Communication templates related to release management
Deprecation notices
Deprecation notices are part of release notes to act as a warning: at some point in the future some part of coreboot gets removed. That point must be at least 6 months after the release of the notice and it must be right after some release: That is, the specified release must still contain the part in question while one git commit later it might be removed.
The usual reason is progress: Infrastructure module X has been replaced by infrastructure module X+1. Removing X helps keep the sources manageable and likely opens opportunities to improve the codebase even more. Sometimes everything using some module has been converted to its successor already and it’s natural for such modules to be removed. Even then it might be useful to add an entry to the release notes to make everybody aware of such a change, for maintainers of incomplete boards that they might keep in their local trees and also to give credit to the developers of that change.
However this template isn’t about such cases. Sometimes the tree contains mainboards that rely on X and can’t be easily migrated to X+1, often because no active developer has access to these mainboards, and that is where this type of deprecation notice comes in:
A deprecation notice shall outline what is being removed, when it is planned for removal (always directly after a future release so it remains clear when something is part of coreboot and when it isn’t anymore) and which devices would be affected at the time of writing. Since past deprecation notices have been read as “we plan to remove mainboards A, B, and C”, sparking outrage with the devoted users of A, B, or C, some care is necessary to make clear which parts are slated for removal and which parts are merely consequences if no action is taken. Or put differently: It should be obvious that besides the deprecation plan, there is a call to action to save a couple of devices from becoming officially unsupported.
As such, consider the following template when announcing a deprecation:
The Thing to remove
A short description of the Thing slated for removal.
A short rationale why it’s being removed (e.g. new and better Thing exists in parallel; new Thing already demonstrated to work in this many releases; removing Thing enables this or that improvement)

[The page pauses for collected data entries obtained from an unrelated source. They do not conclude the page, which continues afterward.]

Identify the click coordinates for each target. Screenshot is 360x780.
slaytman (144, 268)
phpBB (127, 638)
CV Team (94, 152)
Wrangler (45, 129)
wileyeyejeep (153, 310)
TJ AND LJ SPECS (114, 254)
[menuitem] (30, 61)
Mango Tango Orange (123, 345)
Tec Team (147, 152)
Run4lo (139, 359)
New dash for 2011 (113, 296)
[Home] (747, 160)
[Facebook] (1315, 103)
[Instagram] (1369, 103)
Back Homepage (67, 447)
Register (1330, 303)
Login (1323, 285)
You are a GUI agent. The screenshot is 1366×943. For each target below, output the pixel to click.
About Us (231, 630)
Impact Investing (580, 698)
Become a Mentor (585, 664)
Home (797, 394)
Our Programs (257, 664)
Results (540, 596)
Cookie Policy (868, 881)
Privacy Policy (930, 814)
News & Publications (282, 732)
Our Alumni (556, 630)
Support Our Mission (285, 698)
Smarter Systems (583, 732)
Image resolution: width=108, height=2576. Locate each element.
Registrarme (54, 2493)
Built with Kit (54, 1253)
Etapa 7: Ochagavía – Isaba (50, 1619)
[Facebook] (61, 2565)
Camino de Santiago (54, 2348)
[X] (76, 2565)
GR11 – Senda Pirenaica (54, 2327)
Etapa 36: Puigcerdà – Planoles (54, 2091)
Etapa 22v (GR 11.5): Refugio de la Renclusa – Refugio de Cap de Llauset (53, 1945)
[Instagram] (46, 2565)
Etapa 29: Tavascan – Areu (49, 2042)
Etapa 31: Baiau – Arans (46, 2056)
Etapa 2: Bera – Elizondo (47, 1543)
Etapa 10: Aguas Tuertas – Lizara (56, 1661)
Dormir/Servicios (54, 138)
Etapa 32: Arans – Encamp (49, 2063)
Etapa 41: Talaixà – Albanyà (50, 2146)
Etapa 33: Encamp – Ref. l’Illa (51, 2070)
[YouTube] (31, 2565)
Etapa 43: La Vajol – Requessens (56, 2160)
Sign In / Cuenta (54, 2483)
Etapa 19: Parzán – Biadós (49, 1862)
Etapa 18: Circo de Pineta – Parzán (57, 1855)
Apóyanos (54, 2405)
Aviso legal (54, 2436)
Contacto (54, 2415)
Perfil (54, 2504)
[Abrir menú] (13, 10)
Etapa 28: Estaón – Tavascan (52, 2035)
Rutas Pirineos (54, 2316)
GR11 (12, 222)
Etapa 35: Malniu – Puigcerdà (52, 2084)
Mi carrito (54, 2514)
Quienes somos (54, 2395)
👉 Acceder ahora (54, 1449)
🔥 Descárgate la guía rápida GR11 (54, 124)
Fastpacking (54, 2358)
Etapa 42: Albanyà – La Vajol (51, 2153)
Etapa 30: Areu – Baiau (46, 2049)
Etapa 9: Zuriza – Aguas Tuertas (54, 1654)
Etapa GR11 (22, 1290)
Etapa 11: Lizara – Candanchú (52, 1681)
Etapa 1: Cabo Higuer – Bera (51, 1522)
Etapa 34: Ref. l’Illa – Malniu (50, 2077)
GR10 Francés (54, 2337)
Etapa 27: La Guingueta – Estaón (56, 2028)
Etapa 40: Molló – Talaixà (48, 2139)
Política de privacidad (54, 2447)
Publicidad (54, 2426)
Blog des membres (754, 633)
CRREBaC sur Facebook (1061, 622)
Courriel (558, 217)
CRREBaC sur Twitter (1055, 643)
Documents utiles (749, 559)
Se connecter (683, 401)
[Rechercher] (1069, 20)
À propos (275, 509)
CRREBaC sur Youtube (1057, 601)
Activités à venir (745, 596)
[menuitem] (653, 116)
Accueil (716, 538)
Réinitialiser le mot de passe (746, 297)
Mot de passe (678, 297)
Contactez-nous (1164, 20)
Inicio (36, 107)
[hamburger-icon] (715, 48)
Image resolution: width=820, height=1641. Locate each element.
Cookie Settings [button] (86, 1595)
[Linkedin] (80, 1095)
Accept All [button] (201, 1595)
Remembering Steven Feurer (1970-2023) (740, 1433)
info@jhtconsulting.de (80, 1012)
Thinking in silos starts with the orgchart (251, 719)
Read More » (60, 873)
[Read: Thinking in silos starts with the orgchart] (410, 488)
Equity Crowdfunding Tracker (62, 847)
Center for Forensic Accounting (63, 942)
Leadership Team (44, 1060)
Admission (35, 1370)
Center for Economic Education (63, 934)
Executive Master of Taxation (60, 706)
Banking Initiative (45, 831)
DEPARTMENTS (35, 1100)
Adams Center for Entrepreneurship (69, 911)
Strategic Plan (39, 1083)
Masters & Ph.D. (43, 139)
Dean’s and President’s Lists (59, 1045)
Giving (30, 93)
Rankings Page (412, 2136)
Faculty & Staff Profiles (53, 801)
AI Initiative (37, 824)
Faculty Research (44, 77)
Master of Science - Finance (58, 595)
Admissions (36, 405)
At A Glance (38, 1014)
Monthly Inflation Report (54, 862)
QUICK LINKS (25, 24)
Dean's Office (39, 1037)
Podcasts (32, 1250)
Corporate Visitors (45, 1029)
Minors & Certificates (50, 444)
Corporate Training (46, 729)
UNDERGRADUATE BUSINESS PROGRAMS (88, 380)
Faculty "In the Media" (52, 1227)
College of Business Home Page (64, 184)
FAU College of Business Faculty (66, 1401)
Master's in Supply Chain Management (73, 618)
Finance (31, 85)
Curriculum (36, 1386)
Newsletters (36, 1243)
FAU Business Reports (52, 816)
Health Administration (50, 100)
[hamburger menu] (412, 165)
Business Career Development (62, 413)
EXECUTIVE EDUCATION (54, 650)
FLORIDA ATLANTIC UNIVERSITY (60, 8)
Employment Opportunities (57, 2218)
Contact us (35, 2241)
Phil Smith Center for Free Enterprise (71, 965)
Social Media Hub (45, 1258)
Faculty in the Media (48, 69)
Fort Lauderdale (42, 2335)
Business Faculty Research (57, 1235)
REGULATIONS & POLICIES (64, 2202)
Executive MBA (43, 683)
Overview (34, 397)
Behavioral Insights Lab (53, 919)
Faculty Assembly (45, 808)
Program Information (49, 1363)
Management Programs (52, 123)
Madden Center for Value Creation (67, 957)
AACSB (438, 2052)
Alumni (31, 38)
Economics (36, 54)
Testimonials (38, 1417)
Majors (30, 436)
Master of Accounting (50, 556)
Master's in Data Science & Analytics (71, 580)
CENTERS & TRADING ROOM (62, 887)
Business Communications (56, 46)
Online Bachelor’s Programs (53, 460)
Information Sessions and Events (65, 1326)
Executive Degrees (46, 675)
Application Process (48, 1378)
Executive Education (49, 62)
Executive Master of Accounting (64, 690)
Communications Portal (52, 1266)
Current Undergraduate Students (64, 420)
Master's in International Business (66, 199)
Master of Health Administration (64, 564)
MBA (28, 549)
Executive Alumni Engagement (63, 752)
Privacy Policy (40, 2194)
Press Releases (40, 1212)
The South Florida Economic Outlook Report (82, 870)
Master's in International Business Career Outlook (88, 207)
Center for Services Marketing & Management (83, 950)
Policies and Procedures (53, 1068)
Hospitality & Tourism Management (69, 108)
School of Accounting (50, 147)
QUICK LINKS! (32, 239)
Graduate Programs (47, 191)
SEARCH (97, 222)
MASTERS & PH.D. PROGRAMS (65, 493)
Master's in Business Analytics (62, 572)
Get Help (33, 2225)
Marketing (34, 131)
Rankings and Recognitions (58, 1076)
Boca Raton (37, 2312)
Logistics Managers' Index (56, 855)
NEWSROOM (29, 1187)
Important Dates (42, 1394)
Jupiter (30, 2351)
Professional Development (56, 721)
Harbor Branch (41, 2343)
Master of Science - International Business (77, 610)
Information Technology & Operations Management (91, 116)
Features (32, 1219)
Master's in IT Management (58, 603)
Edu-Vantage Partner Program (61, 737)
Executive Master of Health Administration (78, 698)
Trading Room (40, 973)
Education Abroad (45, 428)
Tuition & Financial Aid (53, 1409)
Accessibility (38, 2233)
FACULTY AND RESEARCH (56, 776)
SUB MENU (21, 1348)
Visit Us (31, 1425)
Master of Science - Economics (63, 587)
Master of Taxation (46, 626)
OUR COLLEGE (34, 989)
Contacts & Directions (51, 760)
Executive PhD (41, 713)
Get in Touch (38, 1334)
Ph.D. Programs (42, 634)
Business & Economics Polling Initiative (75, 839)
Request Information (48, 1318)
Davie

Timeline: Announced here, Thing will be removed right after the release X months out (where X >= 6)
Call to action
Removing Thing requires work on a number of (boards, chipsets, …) that didn’t make the switch yet. The work approximately looks like this: (e.g. pointers to commits where a board has been successfully migrated from Thing to new Thing).
Working on migrating away from Thing involves (hardware components, coreboot systems, …) 1, 2, and 3. It’s difficult to do on the remaining devices because …
Parts of the tree that need work to become independent of Thing.
chipset A
board A1
board A2
chipset B
board B1
We prefer to move them along, but if we don’t see any maintenance in our tree we’ll have to assume that there’s no more interest in these platforms. As a consequence these devices either have to work without Thing by the removal date or they will be removed together with Thing. (side note: these removals aren’t the law, so if there’s work in progress to move boards off X and a roadmap that makes it probable to succeed, just not within the announced deprecation timeline, we can still decide to postpone the actual removal by one release. This needn’t be put in the release notes themselves though or it might encourage people to look for simple escape hatches.)
(If there are developers offering to write patches: ) There are developers interested in helping move these forward but they can’t test any changes for lack of equipment. If you have an affected device and can run tests on it, please reach out to developers α, β, and γ.
(Otherwise maybe something more generic like this: ) If you want to take this on, the coreboot developer community will try to help you: Reach out through one of our forums.